Wooden Spatulas and Rubber Scrapers
A wooden spatula is more practical for stirring than a wooden spoon; its flat surfaces are easily scraped off on the side of a pan or bowl. You will usually find wooden spatulas only at stores specializing in French imports. The rubber spatula, which can be bought almost anywhere, is indispensable for scraping sauces out of bowls and pans, for stirring, folding, creaming, and smearing.
Wire Whips or Whisks
Wire whips, or whisks, are wonderful for beating eggs, sauces, canned soups, and for general mixing. They are easier than the rotary egg beater because you use one hand only. Whisks range from minute to gigantic, and the best selections are in restaurant-supply houses. You should have several sizes including the balloon whip for beating egg whites at the far left; its use is illustrated.
Bulb Baster and Poultry Shears
The bulb baster is particularly good for basting meats or vegetables in a casserole, and for degreasing roasts as well as basting them. Some plastic models collapse in very hot fat; a metal tube-end is usually more satisfactory. Poultry shears are a great help in disjointing broilers and fryers; regular steel is more practical than stainless, as the shears can be sharpened more satisfactorily.
Drum Sieve and Pestle
The drum sieve, tamis, is used in France when one is instructed to force food through a sieve. The ingredients, such as pounded lobster shells and butter, are placed on the screen and rubbed through it with the pestle. An ordinary sieve placed over a bowl or a food mill can take the place of a tamis.
The Vegetable Mill (or Food Mill) and Garlic Press
Two wonderful inventions, the vegetable mill and the garlic press. The vegetable mill purées soups, sauces, vegetables, fruits, raw fish, or mousse mixtures. The best type has 3 removable disks about 5½ inches in diameter, one for fine, one for medium, and one for coarse puréeing. The garlic press will purée a whole, unpeeled clove of garlic, or pieces of onion.
The Food Processor
This marvelous machine came into our kitchens in the mid-seventies—fifteen years after the first edition of this book!
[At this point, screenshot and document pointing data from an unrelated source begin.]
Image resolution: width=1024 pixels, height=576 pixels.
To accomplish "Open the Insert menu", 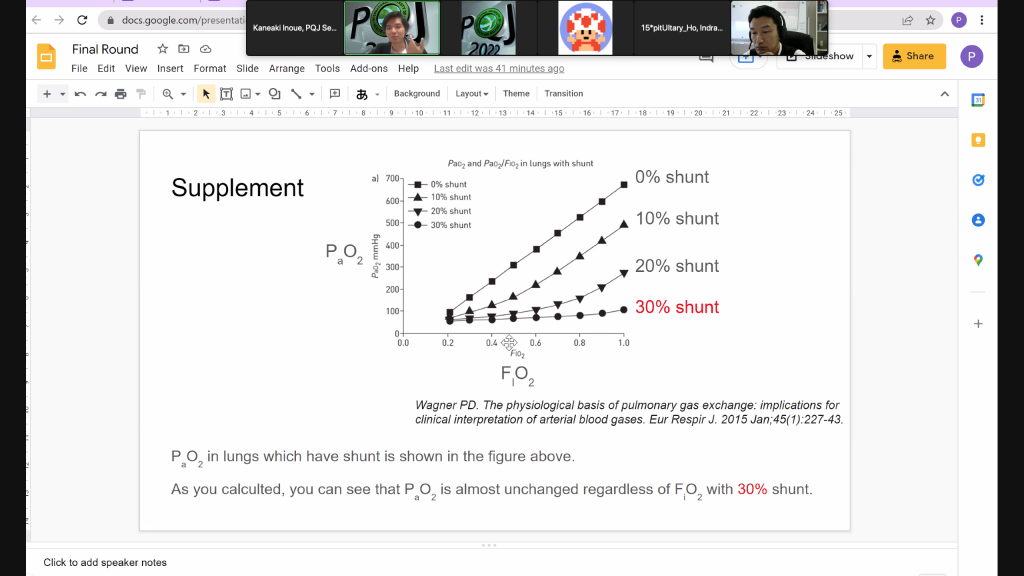I will point(170,69).
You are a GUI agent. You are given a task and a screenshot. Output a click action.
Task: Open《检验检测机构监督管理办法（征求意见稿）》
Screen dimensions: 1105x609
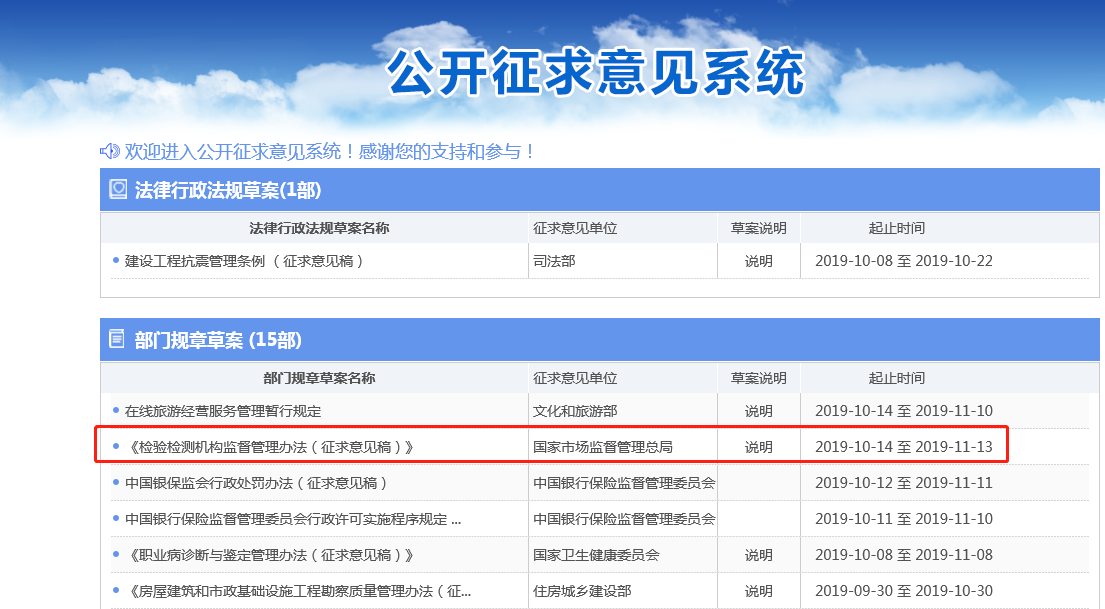click(268, 447)
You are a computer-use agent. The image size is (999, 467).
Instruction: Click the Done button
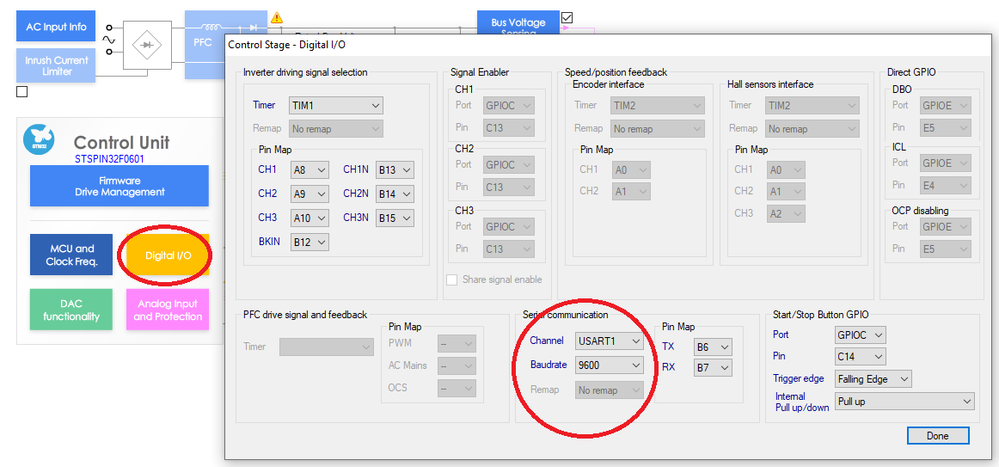coord(938,436)
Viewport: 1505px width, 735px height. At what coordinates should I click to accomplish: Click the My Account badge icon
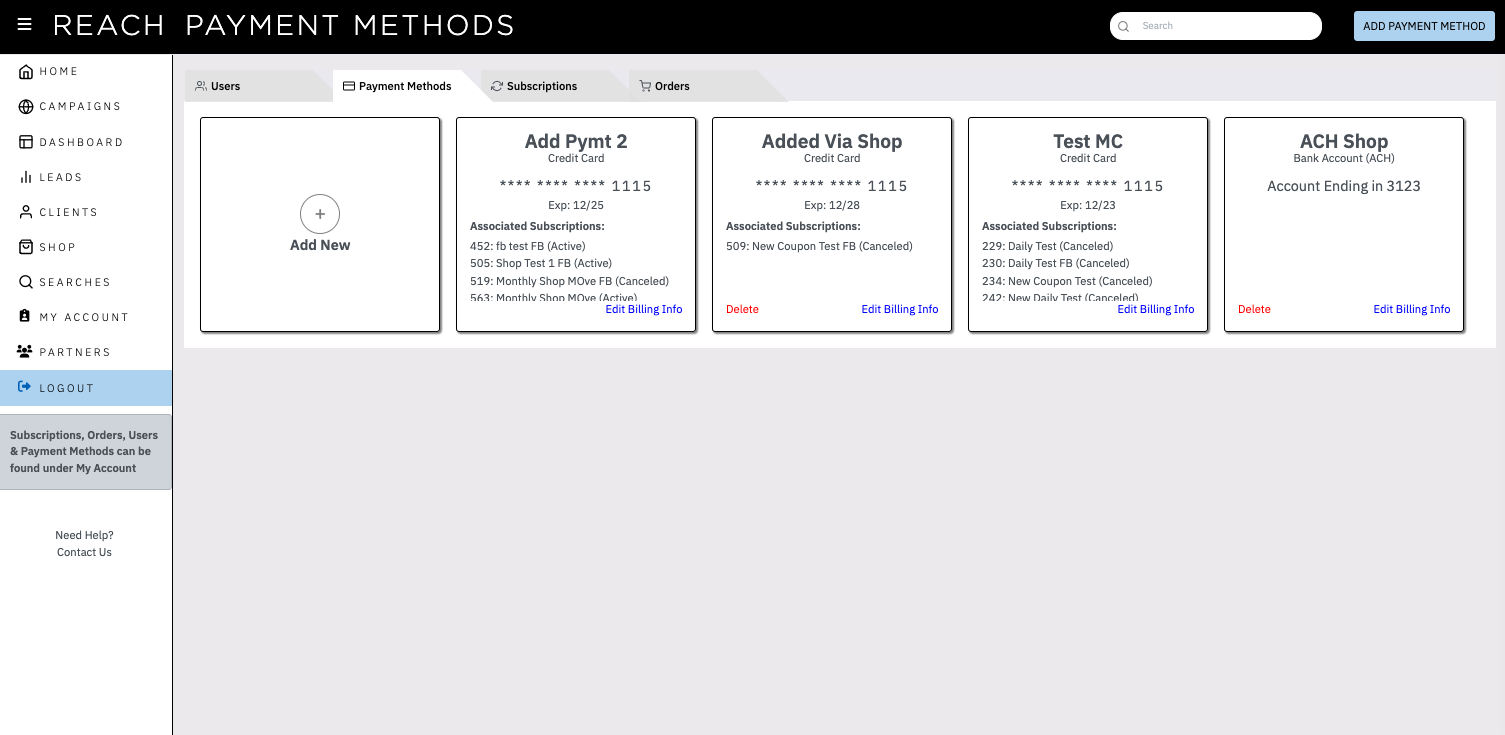point(26,317)
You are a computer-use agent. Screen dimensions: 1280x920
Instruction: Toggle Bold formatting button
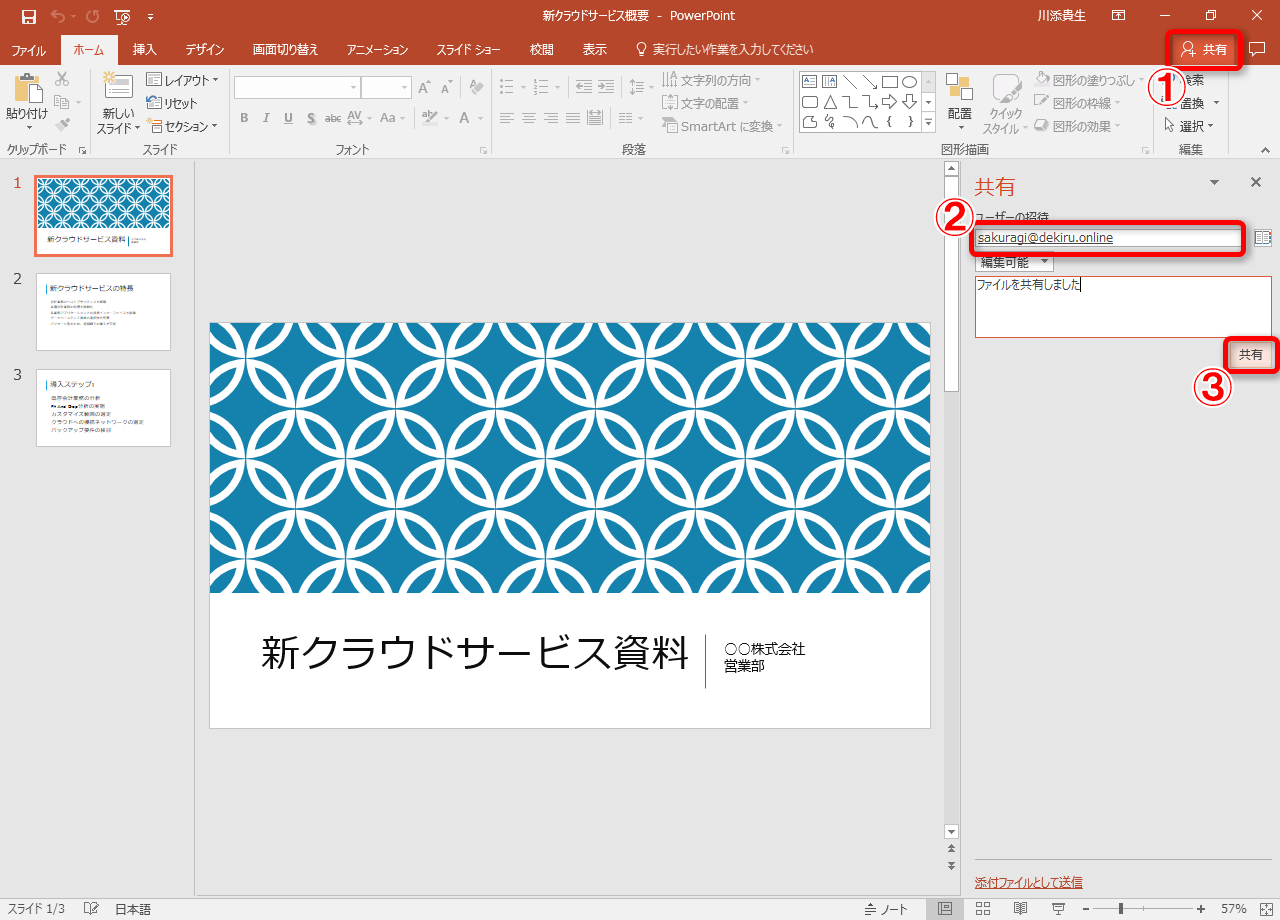tap(243, 118)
The processor has revolutionized cooking, making child’s play of some of the most complicated dishes of the haute cuisine—mousses in minutes. Besides all kinds of rapid slicing, chopping, puréeing, and the like, it makes a fine pie crust dough, mayonnaise, and many of the yeast doughs. No serious cook should be without a food processor, especially since respectable budget models can be bought very reasonably.
Small mortars of wood or porcelain are useful for grinding herbs, pounding nuts, and the like. The large mortars are of marble, and are used for pounding or puréeing shellfish, forcemeats, and so on. The electric blender, meat grinder, and food mill take the place of a mortar and pestle in many instances.
Heavy-Duty Electric Mixer
1. Whip, for eggs
2. Dough Hook
3. Flat Beater, for heavy batters, ground meat, etc.
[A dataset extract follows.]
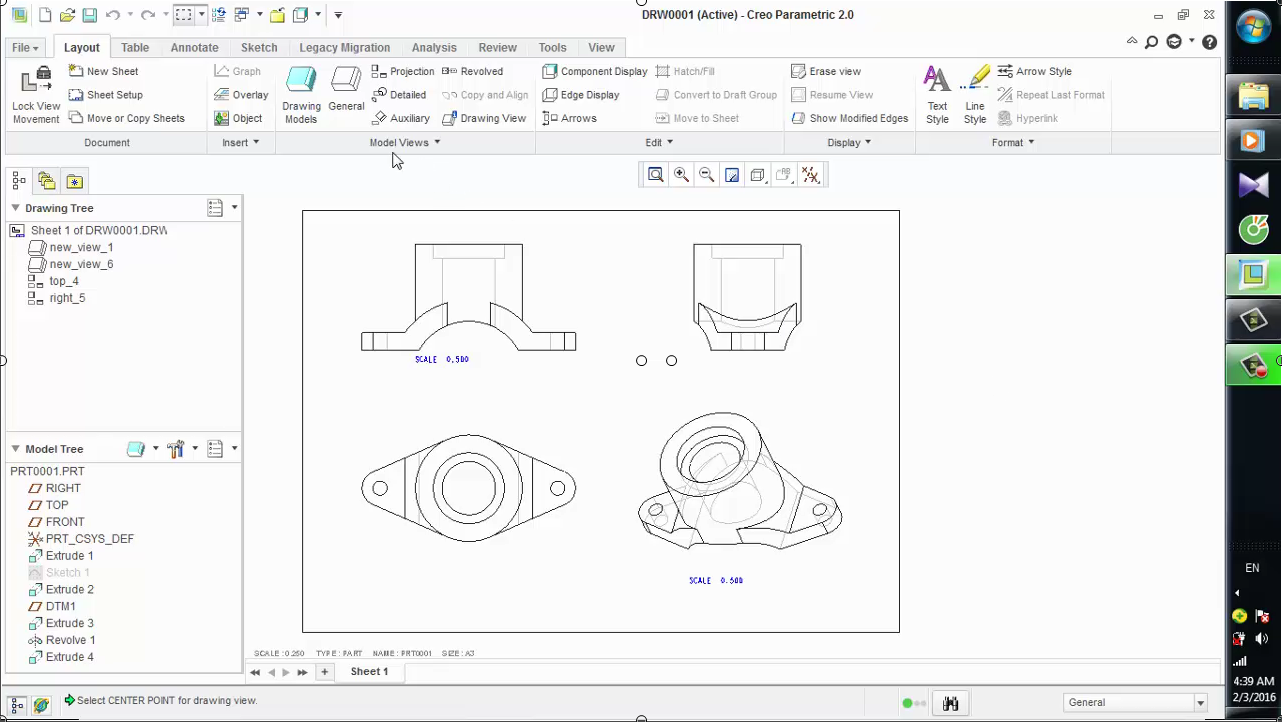This screenshot has height=722, width=1282.
Task: Click the New Sheet button
Action: coord(104,71)
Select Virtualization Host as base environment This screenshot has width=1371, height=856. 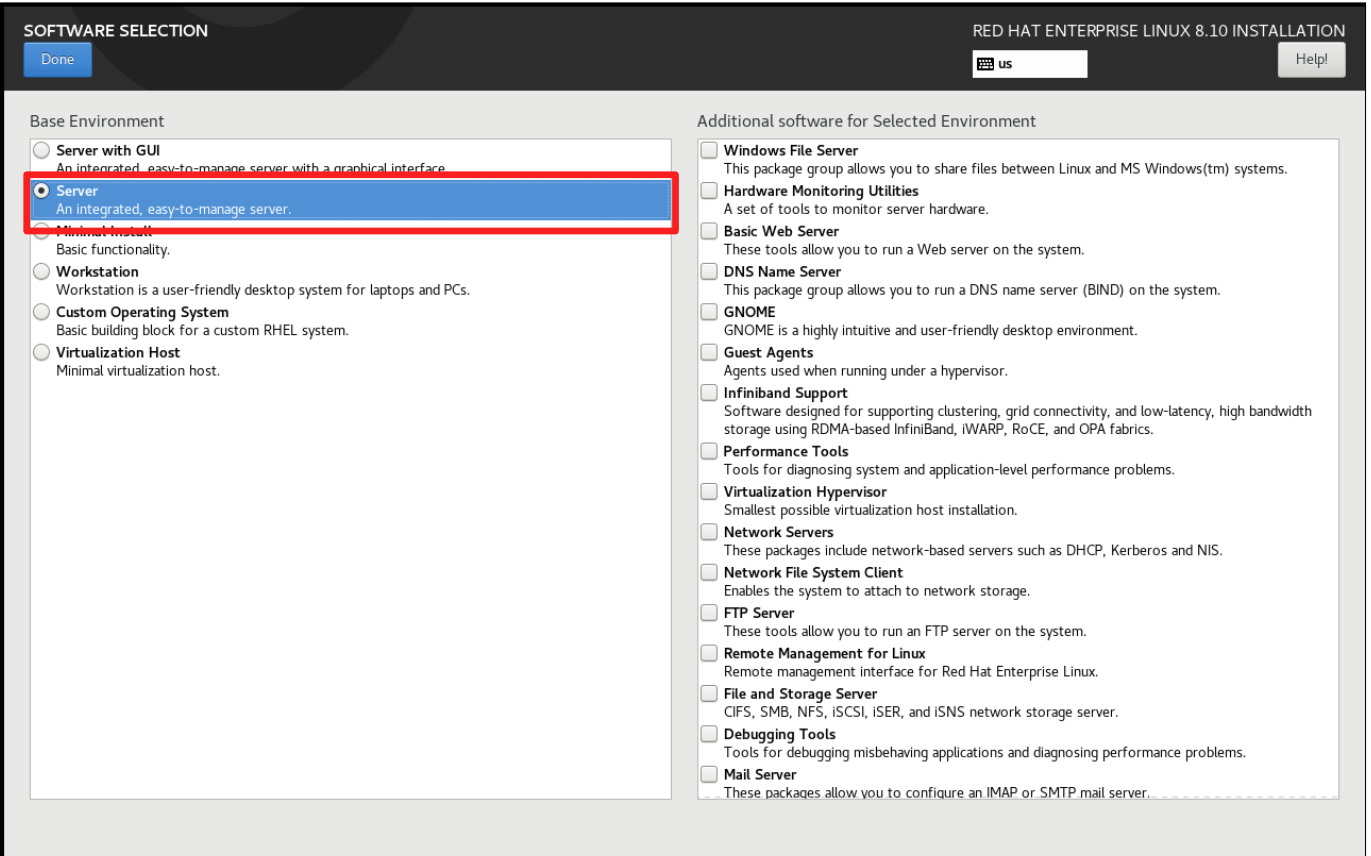coord(41,351)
A heavy-duty electric mixer makes light work of heavy meat mixtures, fruit cake batters, and yeast doughs as well as beating egg whites beautifully and effortlessly. Its efficient whip not only revolves about itself, but circulates around the properly designed bowl, keeping all of the mass of egg whites in motion all of the time. Other useful attachments include a meat grinder with sausage-stuffing horn and a hot-water jack which attaches to the bottom of the stainless steel bowl. It’s expensive, but solidly built and a life-long aid to anyone who does lots of cooking.